Sharma v Walia |
2022 NY Slip Op 00524 [201 AD3d 609] |
January 27, 2022 |
Appellate Division, First Department |
Published by New York State Law Reporting Bureau pursuant to Judiciary Law § 431. |
Krishna R. Sharma, Appellant, v Jaspreet Walia et al., Respondents. |
Law Office of Leonard Eli Bronner, Brooklyn (Leonard Eli Bronner of counsel), for appellant.
The Richard L. Rosen Law Firm, PLLC, New York (John A. Karol of counsel), for respondents.
Order, Supreme Court, New York County (Arlene P. Bluth, J.), entered October 26, 2020, which granted defendants' motion to dismiss the second amended verified complaint, unanimously affirmed, without costs.
Plaintiff entered into an agreement with defendants Jaspreet Walia and Leverich St LLC to buy three Subway franchises located in Manhattan. Plaintiff alleges that Walia, a longtime family friend, increased the initial purchase prices for all three restaurants after informing her that the subleases contained options to renew, thus increasing the restaurants' value. Based on Walia's representations about the sublease renewals, plaintiff alleges, she paid an extra $575,000. However, plaintiff contends, Walia's representations regarding the sublease renewals proved to be false, as two of the leases did not have renewal options at all and the third had a renewal option with a deadline that plaintiff could not meet. Thus, plaintiff maintains, although she had paid additional sums because of the purported options to renew, she was forced to vacate all three restaurants when the subleases expired.

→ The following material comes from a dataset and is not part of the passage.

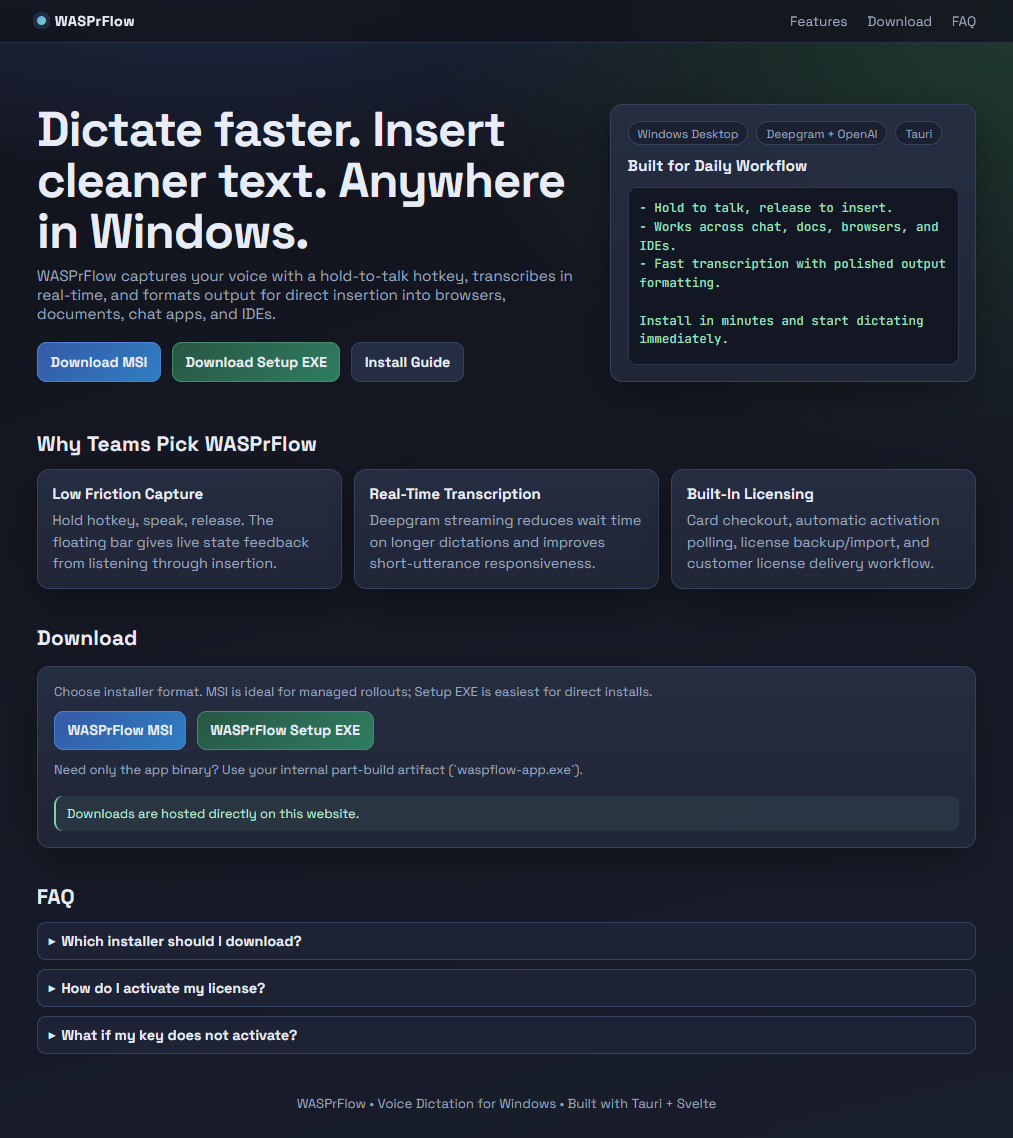Click the Built-In Licensing card
Image resolution: width=1013 pixels, height=1138 pixels.
click(x=822, y=528)

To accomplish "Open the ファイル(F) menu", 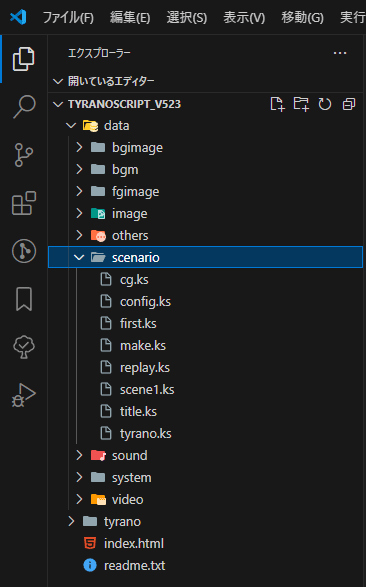I will click(x=68, y=18).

Plaintiff's fraud claims fail because she failed to allege justifiable reliance on Walia's alleged misrepresentations about the sublease renewal options. The facts regarding the subleases were not peculiarly within Walia's knowledge; on the contrary, plaintiff could have known the relevant facts had she simply read the leases, which she concedes she did not do (see ACA Fin. Guar. Corp. v Goldman, Sachs & Co., 25 NY3d 1043, 1044 [2015]; Mann v Thomas-Senior, 174 AD3d 444, 445 [1st Dept 2019]). Furthermore, plaintiff does not allege that Walia misrepresented the contents of the relevant documents, but rather, simply told her that it was not necessary for her to read them before she signed them at the closings. Under these circumstances, plaintiff cannot be heard to complain that she was induced by misrepresentations to enter into the transactions (see MBF Clearing Corp. v JPMorgan Chase Bank, N.A., 189 AD3d 546, 546-547 [1st Dept 2020], lv denied 36 NY3d 912 [2021]; see also OmniVere, LLC v Friedman, 174 AD3d 443, 444 [1st Dept 2019]).
Plaintiff's contention that she did not obtain the leases for the stores until the closings is refuted by the documentary evidence, which shows that plaintiff signed the relevant forms for each closing beginning in April 2013 through September 2014, acknowledging each time that she had received and reviewed the master lease and sublease for the premises and understood all of the terms and conditions of those documents. Even if plaintiff did not have the leases until the closings, she failed to exercise ordinary diligence by asking for them beforehand (see Mann, 174 AD3d at 445; see also Lantau Holdings Ltd. v Orient Equal Intl. Group Ltd., 161 AD3d 714, 714 [1st Dept 2018]).
In light of our determination, we need not reach the parties' remaining contentions. Concur—Acosta, P.J., Renwick, Moulton, Scarpulla, Higgitt, JJ. [Prior Case History: 2020 NY Slip Op 33511(U).]